What to work on - Output every line of the items below as a numbered list, omitting blank lines.

Data records -
····················

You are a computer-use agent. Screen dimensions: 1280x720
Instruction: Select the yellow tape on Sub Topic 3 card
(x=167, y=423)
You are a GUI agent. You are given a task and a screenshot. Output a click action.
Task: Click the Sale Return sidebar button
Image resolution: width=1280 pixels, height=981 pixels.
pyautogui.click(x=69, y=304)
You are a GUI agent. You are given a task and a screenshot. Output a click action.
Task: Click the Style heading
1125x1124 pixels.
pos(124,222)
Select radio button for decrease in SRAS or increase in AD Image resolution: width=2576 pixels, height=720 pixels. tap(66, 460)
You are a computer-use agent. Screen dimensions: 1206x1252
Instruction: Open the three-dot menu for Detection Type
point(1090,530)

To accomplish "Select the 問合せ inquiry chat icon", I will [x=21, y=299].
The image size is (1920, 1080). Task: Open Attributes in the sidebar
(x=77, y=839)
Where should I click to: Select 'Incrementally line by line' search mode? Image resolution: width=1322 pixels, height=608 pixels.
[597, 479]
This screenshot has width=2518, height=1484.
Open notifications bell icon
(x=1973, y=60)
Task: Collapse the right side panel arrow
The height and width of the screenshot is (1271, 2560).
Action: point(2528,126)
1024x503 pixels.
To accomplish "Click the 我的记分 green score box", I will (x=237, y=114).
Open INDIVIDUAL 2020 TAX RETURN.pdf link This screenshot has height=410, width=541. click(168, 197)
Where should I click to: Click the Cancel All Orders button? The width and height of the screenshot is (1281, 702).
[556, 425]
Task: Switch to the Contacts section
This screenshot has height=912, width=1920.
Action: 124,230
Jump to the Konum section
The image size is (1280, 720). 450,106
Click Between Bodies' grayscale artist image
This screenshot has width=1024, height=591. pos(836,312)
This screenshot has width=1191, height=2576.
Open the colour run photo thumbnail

····················

Complete output -
1. You are a computer-use agent. Screen dimensions: 1280x720
2. Instruction: Select the yellow tape on Sub Topic 3 card
3. (x=167, y=423)
4. You are a GUI agent. You are given a task and a screenshot. Output a click action.
5. Task: Click the Sale Return sidebar button
6. Image resolution: width=1280 pixels, height=981 pixels.
7. pyautogui.click(x=69, y=304)
8. You are a GUI agent. You are given a task and a screenshot. Output a click action.
9. Task: Click the Style heading
10. 1125x1124 pixels.
11. pos(124,222)
12. Select radio button for decrease in SRAS or increase in AD Image resolution: width=2576 pixels, height=720 pixels. tap(66, 460)
13. You are a computer-use agent. Screen dimensions: 1206x1252
14. Instruction: Open the three-dot menu for Detection Type
15. point(1090,530)
16. To accomplish "Select the 問合せ inquiry chat icon", I will [x=21, y=299].
17. The image size is (1920, 1080). Task: Open Attributes in the sidebar
18. (x=77, y=839)
19. Where should I click to: Select 'Incrementally line by line' search mode? Image resolution: width=1322 pixels, height=608 pixels.
20. [597, 479]
21. This screenshot has width=2518, height=1484.
22. Open notifications bell icon
23. (x=1973, y=60)
24. Task: Collapse the right side panel arrow
25. The height and width of the screenshot is (1271, 2560).
26. Action: point(2528,126)
27. 1024x503 pixels.
28. To accomplish "Click the 我的记分 green score box", I will (x=237, y=114).
29. Open INDIVIDUAL 2020 TAX RETURN.pdf link This screenshot has height=410, width=541. click(168, 197)
30. Where should I click to: Click the Cancel All Orders button? The width and height of the screenshot is (1281, 702).
31. [556, 425]
32. Task: Switch to the Contacts section
33. This screenshot has height=912, width=1920.
34. Action: 124,230
35. Jump to the Konum section
36. The image size is (1280, 720). 450,106
37. Click Between Bodies' grayscale artist image
38. This screenshot has width=1024, height=591. pos(836,312)
39. This screenshot has width=1191, height=2576.
40. Open the colour run photo thumbnail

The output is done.